**Data in this exercise:**

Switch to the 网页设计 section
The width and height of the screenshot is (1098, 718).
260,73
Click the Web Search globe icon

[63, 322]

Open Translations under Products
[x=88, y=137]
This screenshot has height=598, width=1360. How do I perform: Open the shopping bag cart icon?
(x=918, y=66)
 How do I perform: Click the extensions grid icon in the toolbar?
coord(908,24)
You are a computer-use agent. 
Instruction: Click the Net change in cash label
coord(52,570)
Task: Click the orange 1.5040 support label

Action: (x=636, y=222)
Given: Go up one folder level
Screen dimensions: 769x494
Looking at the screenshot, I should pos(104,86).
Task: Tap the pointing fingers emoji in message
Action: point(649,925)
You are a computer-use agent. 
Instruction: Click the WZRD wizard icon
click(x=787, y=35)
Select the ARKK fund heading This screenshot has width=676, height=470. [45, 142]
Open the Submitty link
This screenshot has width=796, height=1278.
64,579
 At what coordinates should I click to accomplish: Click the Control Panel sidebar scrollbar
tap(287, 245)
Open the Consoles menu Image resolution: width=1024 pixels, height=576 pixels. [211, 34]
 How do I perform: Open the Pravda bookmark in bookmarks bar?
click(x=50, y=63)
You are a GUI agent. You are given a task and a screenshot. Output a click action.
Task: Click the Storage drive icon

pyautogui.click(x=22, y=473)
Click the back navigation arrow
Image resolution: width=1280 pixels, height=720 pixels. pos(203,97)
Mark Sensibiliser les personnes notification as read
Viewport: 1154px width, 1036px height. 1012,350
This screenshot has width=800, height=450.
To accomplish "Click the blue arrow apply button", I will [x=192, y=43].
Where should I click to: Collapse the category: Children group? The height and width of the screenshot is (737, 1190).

**Exercise:** Your answer should be the full listing, copied exactly.

**Solution below:**
Switch to the 网页设计 section
The width and height of the screenshot is (1098, 718).
260,73
Click the Web Search globe icon

[63, 322]

Open Translations under Products
[x=88, y=137]
This screenshot has height=598, width=1360. How do I perform: Open the shopping bag cart icon?
(x=918, y=66)
 How do I perform: Click the extensions grid icon in the toolbar?
coord(908,24)
You are a computer-use agent. 
Instruction: Click the Net change in cash label
coord(52,570)
Task: Click the orange 1.5040 support label

Action: (x=636, y=222)
Given: Go up one folder level
Screen dimensions: 769x494
Looking at the screenshot, I should pos(104,86).
Task: Tap the pointing fingers emoji in message
Action: point(649,925)
You are a computer-use agent. 
Instruction: Click the WZRD wizard icon
click(x=787, y=35)
Select the ARKK fund heading This screenshot has width=676, height=470. [45, 142]
Open the Submitty link
This screenshot has width=796, height=1278.
64,579
 At what coordinates should I click to accomplish: Click the Control Panel sidebar scrollbar
tap(287, 245)
Open the Consoles menu Image resolution: width=1024 pixels, height=576 pixels. [211, 34]
 How do I perform: Open the Pravda bookmark in bookmarks bar?
click(x=50, y=63)
You are a GUI agent. You are given a task and a screenshot. Output a click action.
Task: Click the Storage drive icon

pyautogui.click(x=22, y=473)
Click the back navigation arrow
Image resolution: width=1280 pixels, height=720 pixels. pos(203,97)
Mark Sensibiliser les personnes notification as read
Viewport: 1154px width, 1036px height. 1012,350
This screenshot has width=800, height=450.
To accomplish "Click the blue arrow apply button", I will [x=192, y=43].
Where should I click to: Collapse the category: Children group? The height and width of the screenshot is (737, 1190).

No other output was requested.